Content starts

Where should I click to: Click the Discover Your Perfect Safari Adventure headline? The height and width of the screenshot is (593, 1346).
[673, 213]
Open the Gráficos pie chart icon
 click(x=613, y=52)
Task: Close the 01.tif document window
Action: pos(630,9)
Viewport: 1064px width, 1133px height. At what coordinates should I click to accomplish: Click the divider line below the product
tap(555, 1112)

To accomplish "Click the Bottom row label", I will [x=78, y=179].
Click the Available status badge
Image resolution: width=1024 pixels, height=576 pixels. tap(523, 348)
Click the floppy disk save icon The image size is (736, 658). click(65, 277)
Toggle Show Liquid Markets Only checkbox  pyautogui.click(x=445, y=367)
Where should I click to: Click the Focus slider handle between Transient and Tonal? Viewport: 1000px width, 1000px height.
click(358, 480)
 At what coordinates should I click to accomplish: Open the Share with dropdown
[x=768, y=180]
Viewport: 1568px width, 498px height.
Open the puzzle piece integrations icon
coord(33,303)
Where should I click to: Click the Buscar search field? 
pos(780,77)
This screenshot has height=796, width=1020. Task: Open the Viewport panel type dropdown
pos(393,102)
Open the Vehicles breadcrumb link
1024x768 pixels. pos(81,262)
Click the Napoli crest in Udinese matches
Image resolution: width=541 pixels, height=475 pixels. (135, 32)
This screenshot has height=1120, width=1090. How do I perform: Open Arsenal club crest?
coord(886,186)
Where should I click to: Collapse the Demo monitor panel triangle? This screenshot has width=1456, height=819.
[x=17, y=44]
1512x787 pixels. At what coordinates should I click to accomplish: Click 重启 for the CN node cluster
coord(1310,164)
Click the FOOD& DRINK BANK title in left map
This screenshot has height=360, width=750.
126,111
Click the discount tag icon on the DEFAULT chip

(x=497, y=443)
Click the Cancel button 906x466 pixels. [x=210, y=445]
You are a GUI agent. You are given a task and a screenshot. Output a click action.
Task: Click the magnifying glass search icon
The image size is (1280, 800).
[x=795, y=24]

Content ends

> **Task goal**
Word for word, copy out all of the data shown above.

> **Answer**
Where should I click to: Click the Discover Your Perfect Safari Adventure headline? The height and width of the screenshot is (593, 1346).
[673, 213]
Open the Gráficos pie chart icon
 click(x=613, y=52)
Task: Close the 01.tif document window
Action: pos(630,9)
Viewport: 1064px width, 1133px height. At what coordinates should I click to accomplish: Click the divider line below the product
tap(555, 1112)

To accomplish "Click the Bottom row label", I will [x=78, y=179].
Click the Available status badge
Image resolution: width=1024 pixels, height=576 pixels. tap(523, 348)
Click the floppy disk save icon The image size is (736, 658). click(65, 277)
Toggle Show Liquid Markets Only checkbox  pyautogui.click(x=445, y=367)
Where should I click to: Click the Focus slider handle between Transient and Tonal? Viewport: 1000px width, 1000px height.
click(358, 480)
 At what coordinates should I click to accomplish: Open the Share with dropdown
[x=768, y=180]
Viewport: 1568px width, 498px height.
Open the puzzle piece integrations icon
coord(33,303)
Where should I click to: Click the Buscar search field? 
pos(780,77)
This screenshot has height=796, width=1020. Task: Open the Viewport panel type dropdown
pos(393,102)
Open the Vehicles breadcrumb link
1024x768 pixels. pos(81,262)
Click the Napoli crest in Udinese matches
Image resolution: width=541 pixels, height=475 pixels. (135, 32)
This screenshot has height=1120, width=1090. How do I perform: Open Arsenal club crest?
coord(886,186)
Where should I click to: Collapse the Demo monitor panel triangle? This screenshot has width=1456, height=819.
[x=17, y=44]
1512x787 pixels. At what coordinates should I click to accomplish: Click 重启 for the CN node cluster
coord(1310,164)
Click the FOOD& DRINK BANK title in left map
This screenshot has height=360, width=750.
126,111
Click the discount tag icon on the DEFAULT chip

(x=497, y=443)
Click the Cancel button 906x466 pixels. [x=210, y=445]
You are a GUI agent. You are given a task and a screenshot. Output a click action.
Task: Click the magnifying glass search icon
The image size is (1280, 800).
[x=795, y=24]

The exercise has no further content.